*TEXTO*.
Marisa Mendonça defende que a grande riqueza da Língua Portuguesa está tanto na sua ‘unificação’, como na sua pluralidade. Se por um lado é importante que mantenha níveis de unicidade elevados, “pois estamos a falar de uma mesma língua”, por outro lado, os vários “sabores e cores” desta língua ancestral têm “uma riqueza impressionante”, explicou. Para a Diretora Executiva do IILP, a Língua Portuguesa é “um património riquíssimo” que tem uma dimensão “verdadeiramente pluricêntrica”, como revelou nesta entrevista.
É Diretora Executiva do Instituto Internacional da Língua Portuguesa desde 2014. O que a levou a aceitar este ‘desafio’?
As motivações para aceitar o “desafio” de dirigir o IILP foram diversas. Posso eleger, de entre várias: i. ter tido, até ao momento em que me propuseram tal desafio, uma carreira profissional, de mais de 30 anos, ligada à docência da Língua Portuguesa (LP) e à gestão de unidades académicas, em Moçambique, que me proporcionaram experiências de gestão e, não só, riquíssimas e que foram, para mim, uma “grande escola”; ii. ter sido uma solicitação do meu país, ao qual desde os 18 anos, quando me tornei professora de LP, tenho respondido sem reservas, envolvendo-me em ações e em projetos nos quais acredito e que sempre se prenderam com o ensino da LP, da formação de professores e outros relacionados; iii. já estar ligada ao IILP, como membro da Comissão Nacional do meu país e reconhecer muita importância e potencialidades, tanto nos principais projetos em desenvolvimento no/pelo Instituto, quanto ter percebido as possibilidades que o IILP, como órgão estratégico da CPLP, tem em ser/ tornar-se cada vez mais numa verdadeira referência incontornável como identificador de temas, na planificação de ações e na articulação de atores diversos para a execução dessas mesmas ações, voltadas para a promoção e difusão da LP.
Que projetos o IILP já desenvolveu e está a desenvolver?

*DADOS FORNECIDOS*.
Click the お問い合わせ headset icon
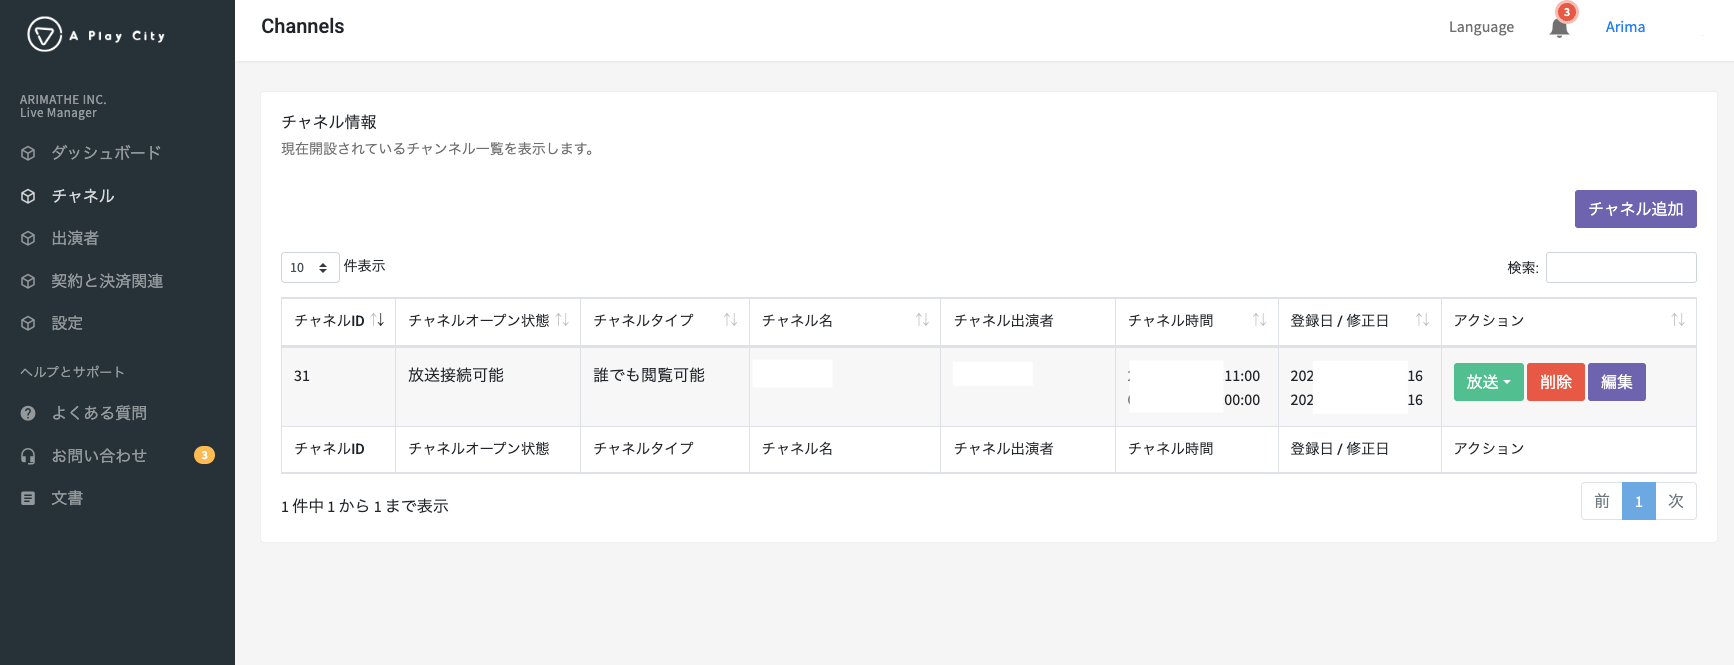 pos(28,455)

*PROBLEMA A RESOLVER*.
Prossiga a entrevista sobre o Instituto Internacional da Língua Portuguesa a partir do ponto em que o texto termina. Os dados foram retirados de outra fonte.

*RESPOSTA ESPERADA*.
Em primeiro lugar importa enaltecer o trabalho realizado pelo meu antecessor, Prof. Doutor Gilvan Muller de Oliveira. Sob sua direção, o Instituto iniciou projetos importantíssimos, que ainda hoje percorrem fases de desenvolvimento, quer seguindo as perspetivas inicialmente delineadas, quer caminhando por trilhos reajustados, em função de novas demandas e de novas necessidades e exigências. Os principais projetos que desenvolvemos são os que respondem às ações preconizadas pelos principais instrumentos-bússola para a nossa atividade: o Plano de Ação de Brasília (2010) e o Plano de Ação de Lisboa (2013), ambos resultados de Conferências Internacionais sobre o Futuro da Língua Portuguesa no Sistema Mundial.
Dos projetos em curso, os de maior dimensão e, certamente, impacto, são: o Vocabulário Ortográfico Comum da língua Portuguesa (VOC), o Portal do Professor de Português Língua estrangeira (PPPLE) e a Revista Platô.
O VOC é uma plataforma de acesso gratuito, que já disponibiliza neste momento os Vocabulários Nacionais do Brasil, Cabo Verde, Moçambique, Portugal e de Timor-Leste. No desenvolvimento deste projeto foi possível formar equipas nacionais especializadas para cada um dos Estados-Membros, principalmente para aqueles que nesta área não tinham recursos humanos para realizarem as ações locais. Neste projeto o IILP é assessorado tecnicamente pelo CELGA-ILTEC, um Centro de Investigação da Universidade de Coimbra. A plataforma encontra-se disponível através do endereço http://voc.iilp.cplp.org.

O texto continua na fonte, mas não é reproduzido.